The obvious remedy was to bundle the gardener's loan with a nearly paid off loan by a college professor whose house had appreciated like mad over the years, and sell that package as a "mortgage guaranteed" loan to an investment bank. Now the loan company has even more money to loan out on even more questionable sub-prime deals.Again, read it all here.
At some point the investment banks began to realize that they'd bought a pig in a poke, and got creative by selling bundled packages of "mortgage guaranteed loans" to retirement funds, other investment banks, and anyone else they could find. After all, a mortgage guaranteed loan was as safe as a Treasury bond, and paid higher interest. Great investment, with no risk.
They sold a lot of those bundled mortgage guaranteed loans; and that is how the entire financial system was endangered. To learn how many bankers were caught by surprise because they didn't look very hard or didn't want to look, see "How Wall Street Lied to Its Computers" by Saul Hansell. Note that some of the lies were deliberately ordered by management who wanted the bubble to continue (and who departed their ruined companies with enormous bonuses). Given incorrect models to work with, the computers continued to forecast profits right up to the crash. For a cartoon summary of the above, see this Sheldon Comics strip.
So: that's where we are. As to what can be done, it may not matter. That is, it's important what we do, but the chance that it will be done sanely and rationally is very small. What will be done must be decided by the most unpopular Administration in nearly a century in connection with the most unpopular Congress in history; and everyone involved in finding a remedy was in one way or another a part of creating the mess. By everyone, I mean everyone: the Administration, the Treasury, the Congress under Carter and Clinton, Congress under Reagan and Bush, Congress controlled by both Democrats and Republicans, the regulatory agencies, and the "experts" now out of jobs who will be hired to manage the new institutions that will be set up to buy bad debts: every one of them. What will be done will be settled by politics, not by economics.

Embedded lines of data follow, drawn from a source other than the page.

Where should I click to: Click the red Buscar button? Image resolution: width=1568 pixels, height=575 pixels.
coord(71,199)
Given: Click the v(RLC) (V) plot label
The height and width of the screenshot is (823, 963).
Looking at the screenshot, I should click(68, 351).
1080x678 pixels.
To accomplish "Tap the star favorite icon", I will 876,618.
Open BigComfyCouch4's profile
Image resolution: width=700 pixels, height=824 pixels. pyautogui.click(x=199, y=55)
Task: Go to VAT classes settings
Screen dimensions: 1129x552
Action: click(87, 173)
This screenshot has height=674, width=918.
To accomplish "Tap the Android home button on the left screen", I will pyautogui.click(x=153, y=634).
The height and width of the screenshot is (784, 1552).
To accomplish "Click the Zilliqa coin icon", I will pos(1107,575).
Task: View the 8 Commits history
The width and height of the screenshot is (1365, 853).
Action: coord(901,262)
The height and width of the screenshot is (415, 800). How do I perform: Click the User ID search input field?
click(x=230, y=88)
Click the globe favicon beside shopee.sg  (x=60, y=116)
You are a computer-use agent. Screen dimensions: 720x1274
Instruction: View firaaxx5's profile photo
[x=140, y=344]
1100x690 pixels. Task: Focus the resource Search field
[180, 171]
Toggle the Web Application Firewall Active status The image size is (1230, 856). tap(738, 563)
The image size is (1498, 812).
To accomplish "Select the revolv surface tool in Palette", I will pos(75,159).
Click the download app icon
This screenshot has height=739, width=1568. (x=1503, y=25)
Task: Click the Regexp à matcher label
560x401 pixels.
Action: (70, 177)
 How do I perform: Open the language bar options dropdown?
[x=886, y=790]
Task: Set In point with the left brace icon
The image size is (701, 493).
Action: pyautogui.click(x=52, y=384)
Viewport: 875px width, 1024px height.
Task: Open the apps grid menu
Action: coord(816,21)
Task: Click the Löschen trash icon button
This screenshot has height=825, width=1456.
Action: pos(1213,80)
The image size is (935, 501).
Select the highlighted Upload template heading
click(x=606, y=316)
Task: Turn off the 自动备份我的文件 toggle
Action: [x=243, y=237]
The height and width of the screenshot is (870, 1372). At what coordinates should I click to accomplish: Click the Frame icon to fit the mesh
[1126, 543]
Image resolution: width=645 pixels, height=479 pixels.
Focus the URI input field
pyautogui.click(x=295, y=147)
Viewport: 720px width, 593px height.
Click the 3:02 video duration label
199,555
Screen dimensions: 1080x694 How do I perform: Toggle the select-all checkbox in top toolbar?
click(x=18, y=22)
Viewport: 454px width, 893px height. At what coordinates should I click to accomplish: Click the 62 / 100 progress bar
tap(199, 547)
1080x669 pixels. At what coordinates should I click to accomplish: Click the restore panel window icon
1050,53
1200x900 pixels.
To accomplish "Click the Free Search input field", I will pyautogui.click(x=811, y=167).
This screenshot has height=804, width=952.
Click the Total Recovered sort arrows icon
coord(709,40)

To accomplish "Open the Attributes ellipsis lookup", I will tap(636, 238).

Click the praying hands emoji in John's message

I say this because those who did foresee this disaster tried repeatedly to rein in Freddie Mac and Fannie Mae, but the Fred and Fan lobbyists were easily able to defeat those efforts. Moreover the leaders of Fred and Fan were fired, but left with multi-million dollar bonuses, as did the leaders of various firms ruined in the disaster. The remedies being proposed aren't going to do much more than create a bureaucracy. Once that happens, Pournelle's Iron Law of Bureaucracy will take over, and whatever is required to keep that bureaucracy healthy will be done. One thing is certain: the people who must pay for this debacle will largely be those who took out sensible loans and have kept up their mortgage payments; those who did nothing wrong, but will be handed the bill. Depend on it.